Book Review: The Lost by Jeffrey B. Burton

In Jeffrey B. Burton's The Lost, a home invasion turned kidnapping at the mansion of a billionaire financier brings Mason “Mace” Reid and his cadaver dog in to solve the case. But nothing is as it appears, and the red herrings could be lethal. Don't miss Doreen Sheridan's review!

Mason “Mace” Reid is a dog obedience trainer specializing in human remains detection (HRD). His stable of dogs is as well-trained as it is loved, and is constantly on-call to assist Chicago law enforcement in seeking out the dead or otherwise lost. Though Mace is proud of all the dogs in his pack, the star of his enterprise is undoubtedly Vira, a golden retriever who does more than just sniff out corpses: 

Vira, and perhaps all HRD dogs, receive this tidal wave of stimulus, this tsunami of scent data, and my golden retriever then takes the art of human remains detection to the next level…to the Albert Einstein or Thomas Edison or Marie Curie level. When Vira discovers a body, or visits a crime scene, she attempts to process this data, to perform some kind of forensic analysis on the various smells and odors–the scent DNA–in order to decipher the meaning. [S]he attempts to interpret these odors.

 

Vira makes links, she makes relationships…connections… Vira connects the unseen dots.

As such, Vira is surprisingly good not only at recovering those gone missing, but also at ferreting out clues and tracking killers from the scent trails left on their victims. When the wife and daughter of Illinois financier Kenneth Druckman disappear, and a corpse is found soon after, Mace and his dogs are called in to assist. Vira quickly makes it clear to Mace that Kenneth is not the innocent victim he’s pretending to be. But what could possibly motivate the wealthy businessman to fake the kidnappings of his own family?

Mace and Vira soon find themselves caught in a tangled web of crime involving a mysterious Belgian tycoon and Russian gangsters. Our intrepid heroes must race against time to rescue the innocent victims, and occasionally foil the perpetrators, of criminal schemes gone unexpectedly and horribly awry. One such scheme involves a fence who has fallen out of the game, only to be tempted back in when Druckman comes calling with what seems like an easy score:

Besides–what could possibly go wrong? He’d moved some similar objects of interest for his New York associates over his years in Chicago–fewer and fewer as the days peeled past–after he’d ascertained there’d be little or no risk, of course.

 

Quite frankly, he’d leapt at Druckman’s offer.

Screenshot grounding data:
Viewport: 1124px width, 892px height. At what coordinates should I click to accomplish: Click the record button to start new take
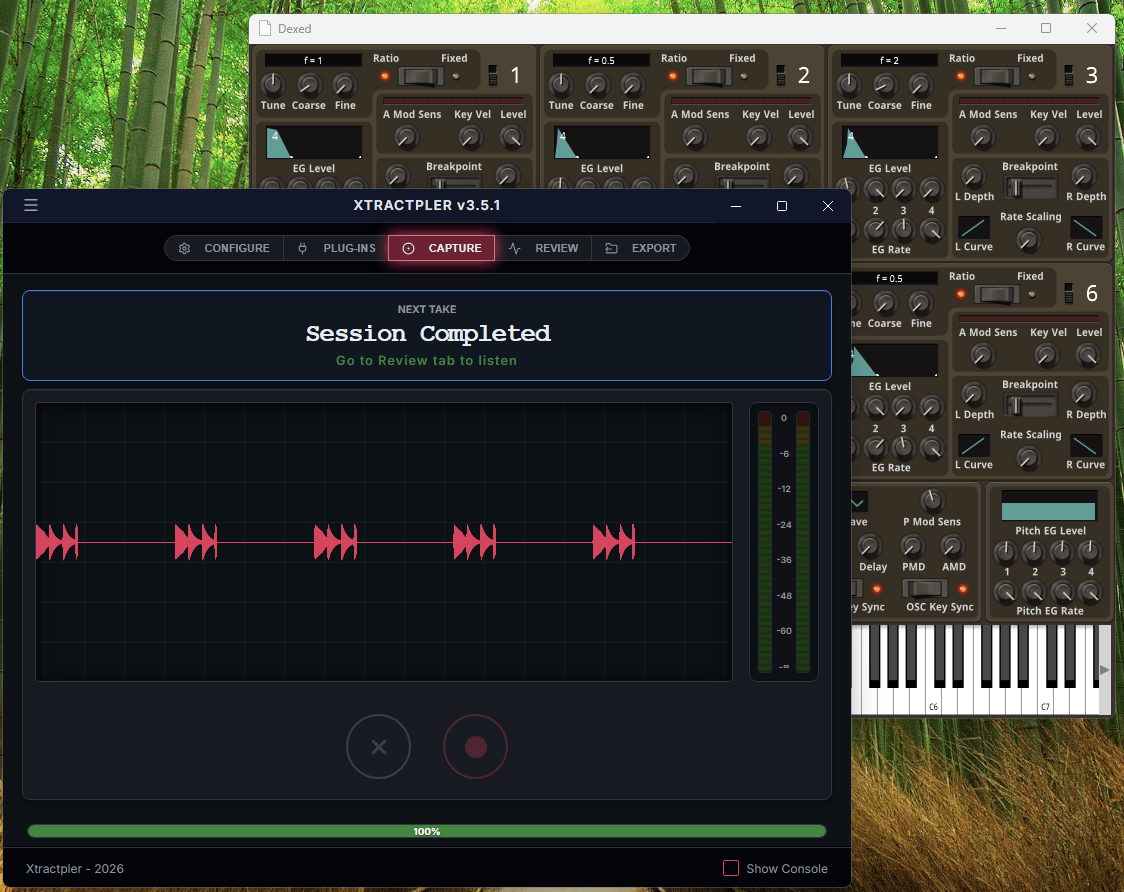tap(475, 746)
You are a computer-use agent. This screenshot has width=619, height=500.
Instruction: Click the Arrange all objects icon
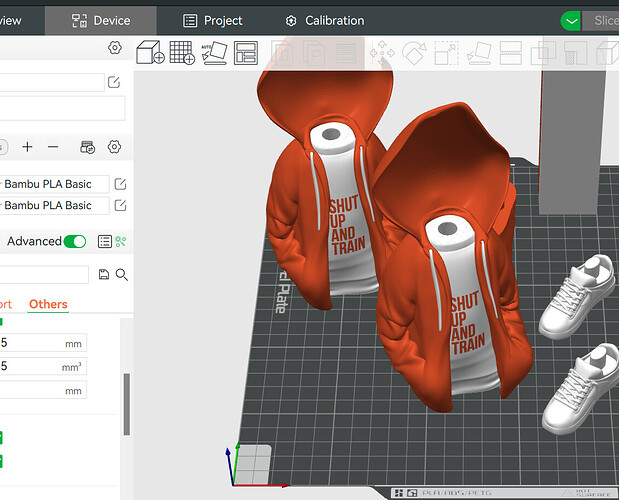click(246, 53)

==

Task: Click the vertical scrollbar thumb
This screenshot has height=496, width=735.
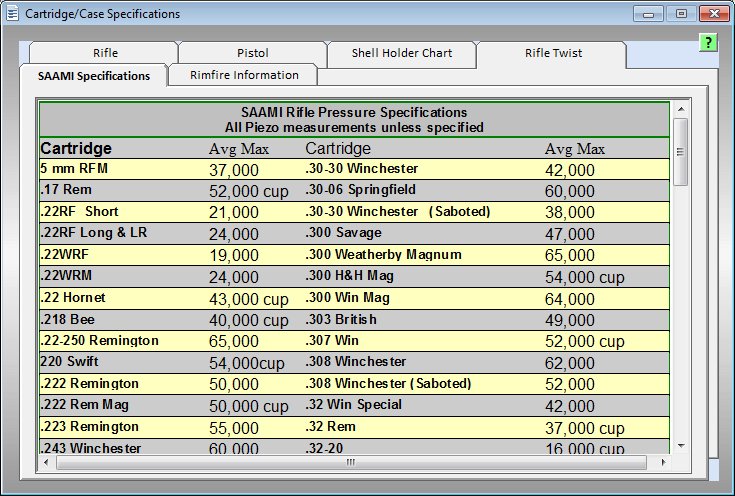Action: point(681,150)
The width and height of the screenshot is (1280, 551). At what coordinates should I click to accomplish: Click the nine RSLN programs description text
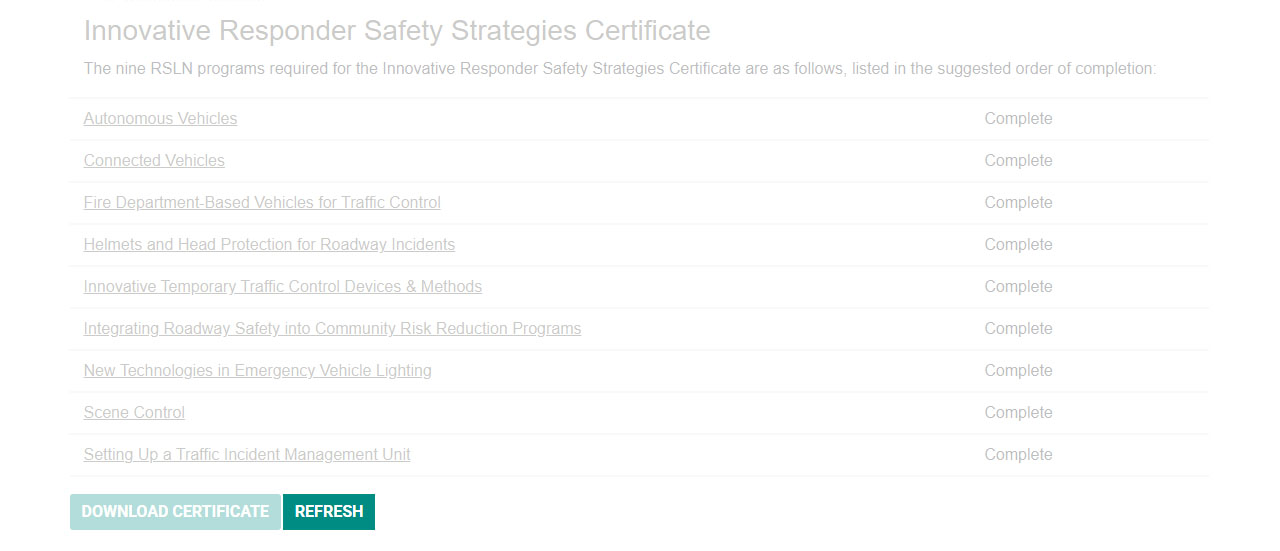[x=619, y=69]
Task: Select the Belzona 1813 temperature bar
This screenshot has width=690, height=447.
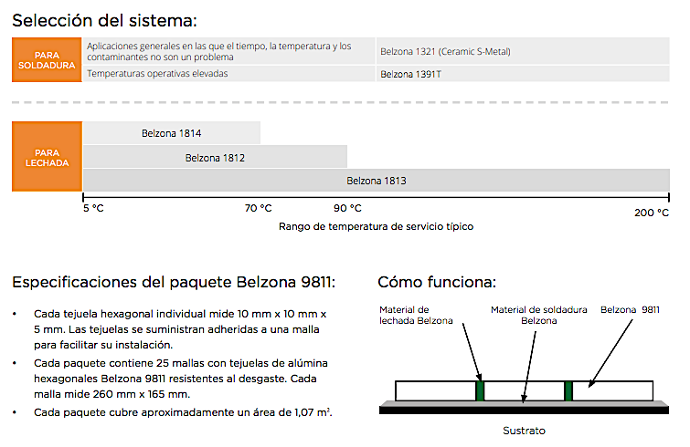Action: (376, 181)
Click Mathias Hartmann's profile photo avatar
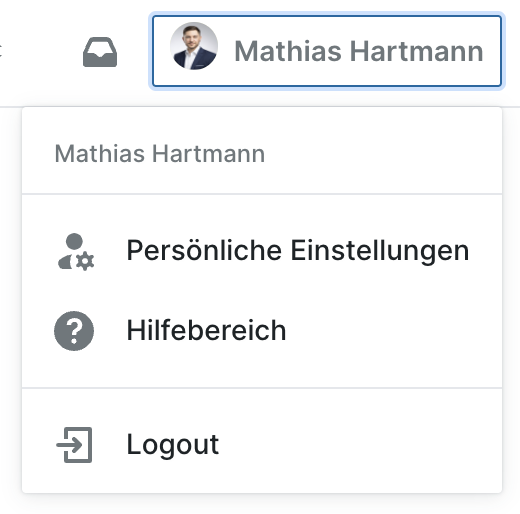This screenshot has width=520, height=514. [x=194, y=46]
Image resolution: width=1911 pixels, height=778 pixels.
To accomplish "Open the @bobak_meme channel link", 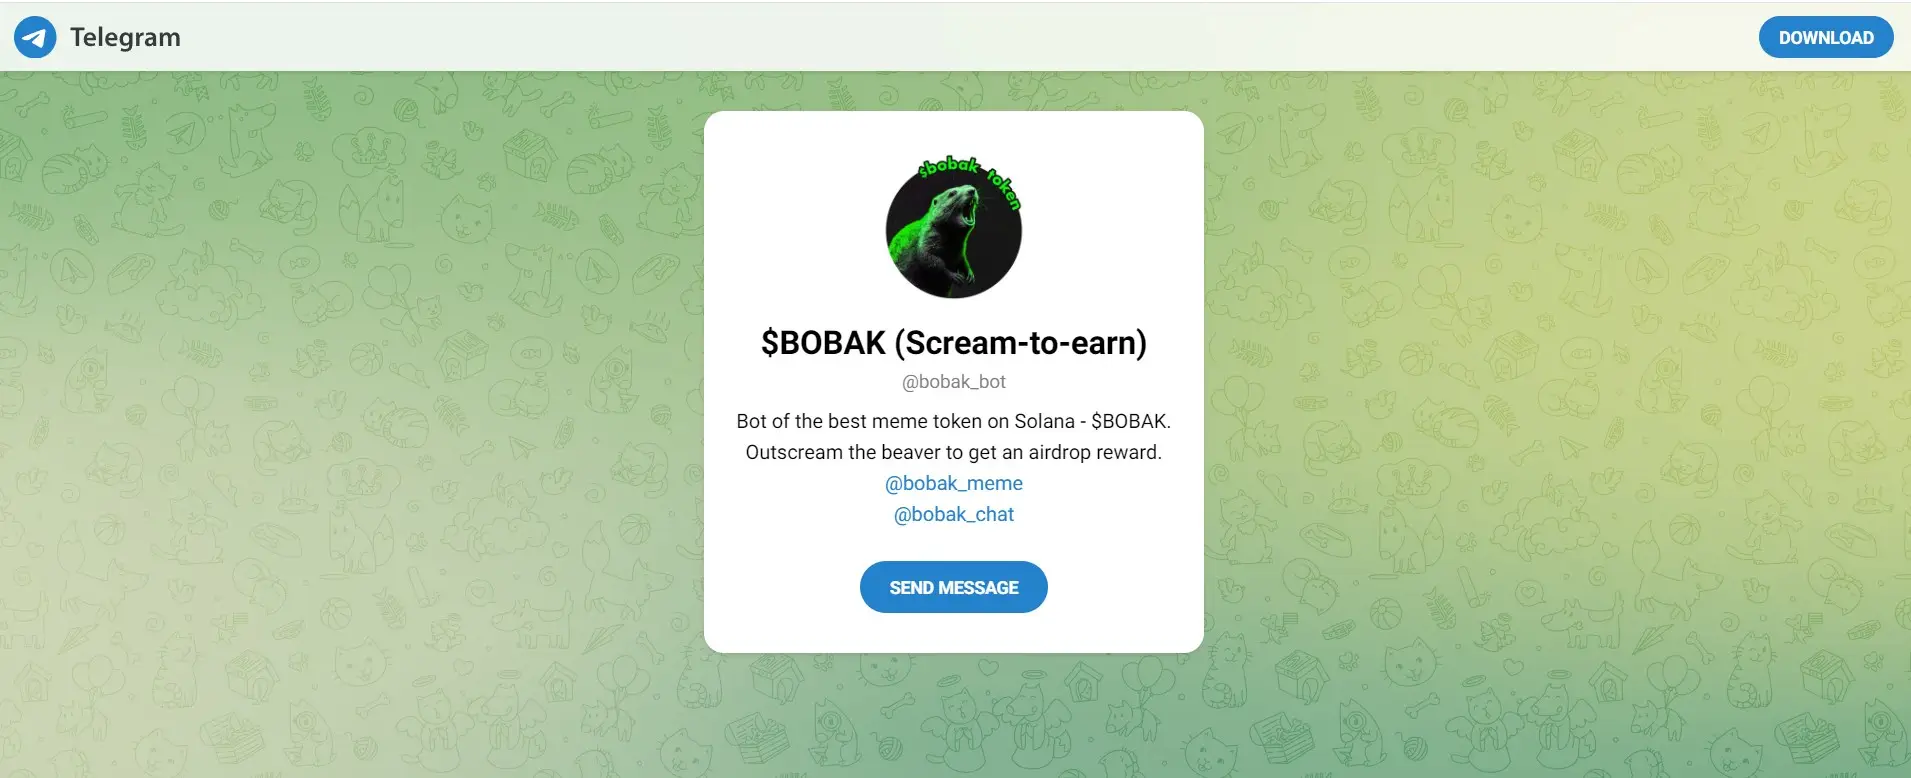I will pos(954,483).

- **TASK DIRECTIONS**:
Rewrite the portion of the book review between "In Jeffrey B." and "Doreen Sheridan's review!", inclusive, changing "cadaver dog" to "search dog".

- **SOLVED EXERCISE**:
In Jeffrey B. Burton's The Lost, a home invasion turned kidnapping at the mansion of a billionaire financier brings Mason “Mace” Reid and his search dog in to solve the case. But nothing is as it appears, and the red herrings could be lethal. Don't miss Doreen Sheridan's review!